Look how Bowie, a few years later, took that concept and ran with it, even calling his compilation albums 'Changes'. In his Glam rock history ’Shock and Awe’ Simon Reynolds recounts how Bowie came to be seen as “a shapeshifter”; that musical dilettantism, once a sign of inauthenticity, in his hands became a virtue.

Gent Into Hobo

In some ways, the changes they didn't choose to make are as significant as the ones they did. Hartnell has not originally been seen as the protagonist of the show, but an instigator, in personality alien and remote. His taking up the starring role had happened by accident. But now it had they could reboot the character into someone more humanised, more explicable, more reassuringly familiar.

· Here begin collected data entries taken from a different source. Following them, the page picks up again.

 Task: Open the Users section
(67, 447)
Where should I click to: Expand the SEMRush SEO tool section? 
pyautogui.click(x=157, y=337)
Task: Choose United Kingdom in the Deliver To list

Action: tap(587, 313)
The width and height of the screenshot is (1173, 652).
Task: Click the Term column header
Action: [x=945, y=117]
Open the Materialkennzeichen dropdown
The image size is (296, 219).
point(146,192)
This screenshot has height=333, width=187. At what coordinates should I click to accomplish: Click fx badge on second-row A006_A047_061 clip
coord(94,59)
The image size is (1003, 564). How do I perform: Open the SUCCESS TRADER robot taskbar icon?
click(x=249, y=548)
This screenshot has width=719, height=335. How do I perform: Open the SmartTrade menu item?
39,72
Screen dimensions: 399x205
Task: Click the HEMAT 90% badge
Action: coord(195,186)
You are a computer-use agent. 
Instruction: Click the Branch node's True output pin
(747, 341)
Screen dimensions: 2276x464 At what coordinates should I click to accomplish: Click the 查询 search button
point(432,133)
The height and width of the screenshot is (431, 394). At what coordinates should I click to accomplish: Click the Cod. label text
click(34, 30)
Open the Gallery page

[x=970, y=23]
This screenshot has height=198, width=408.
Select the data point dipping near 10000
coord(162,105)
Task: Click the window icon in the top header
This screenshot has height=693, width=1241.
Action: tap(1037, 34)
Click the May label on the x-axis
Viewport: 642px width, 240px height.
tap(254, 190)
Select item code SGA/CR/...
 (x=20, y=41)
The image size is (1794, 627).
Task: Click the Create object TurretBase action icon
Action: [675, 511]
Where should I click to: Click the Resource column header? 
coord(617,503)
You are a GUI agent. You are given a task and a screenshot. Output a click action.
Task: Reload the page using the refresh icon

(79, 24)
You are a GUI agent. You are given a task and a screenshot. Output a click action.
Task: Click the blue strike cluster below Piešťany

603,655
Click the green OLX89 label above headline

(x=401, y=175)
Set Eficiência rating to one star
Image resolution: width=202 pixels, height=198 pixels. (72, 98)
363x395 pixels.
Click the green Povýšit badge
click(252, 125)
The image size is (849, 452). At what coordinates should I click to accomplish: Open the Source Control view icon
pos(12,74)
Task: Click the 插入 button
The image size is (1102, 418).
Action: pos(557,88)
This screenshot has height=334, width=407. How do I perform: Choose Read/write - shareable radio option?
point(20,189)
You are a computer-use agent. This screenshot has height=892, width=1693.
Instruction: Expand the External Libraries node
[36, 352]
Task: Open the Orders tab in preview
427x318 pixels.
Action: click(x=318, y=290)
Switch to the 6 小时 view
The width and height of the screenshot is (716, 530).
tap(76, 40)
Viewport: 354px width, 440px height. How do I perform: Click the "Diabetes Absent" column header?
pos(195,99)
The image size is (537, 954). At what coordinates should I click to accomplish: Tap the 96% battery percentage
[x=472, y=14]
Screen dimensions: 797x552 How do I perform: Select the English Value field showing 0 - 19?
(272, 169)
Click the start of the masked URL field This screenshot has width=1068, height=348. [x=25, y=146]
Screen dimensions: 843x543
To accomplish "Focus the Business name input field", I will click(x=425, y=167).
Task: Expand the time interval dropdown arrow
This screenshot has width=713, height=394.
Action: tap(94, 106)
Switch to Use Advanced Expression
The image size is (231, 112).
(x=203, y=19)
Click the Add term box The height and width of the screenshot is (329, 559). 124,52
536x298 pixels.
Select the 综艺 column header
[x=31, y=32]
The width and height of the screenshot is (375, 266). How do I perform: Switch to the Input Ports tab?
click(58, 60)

In fact they do the very opposite. This is where the Doctor's alien-ness really kicks in. Troughton's mystery doesn't just surround him, it becomes part of his nature. He's hard-wired to act inscrutably. The emphasis on Ben and Polly, reluctantly following a new-found stranger they don't necessarily trust, commenting on what he's doing, is actually very similar to Ian and Barbara in the early days. (See Ben's quote up top.)

I have now lost track of however many times I have said “this is the start of the show as we know it”. Nevertheless, the first Troughton story is the start of the show as we know it. It's the first to use the patented 'The... of the...' title formulation, as used in every 'Doctor Who' parody ever. (While the next, inevitably enough, would be the next Dalek story.)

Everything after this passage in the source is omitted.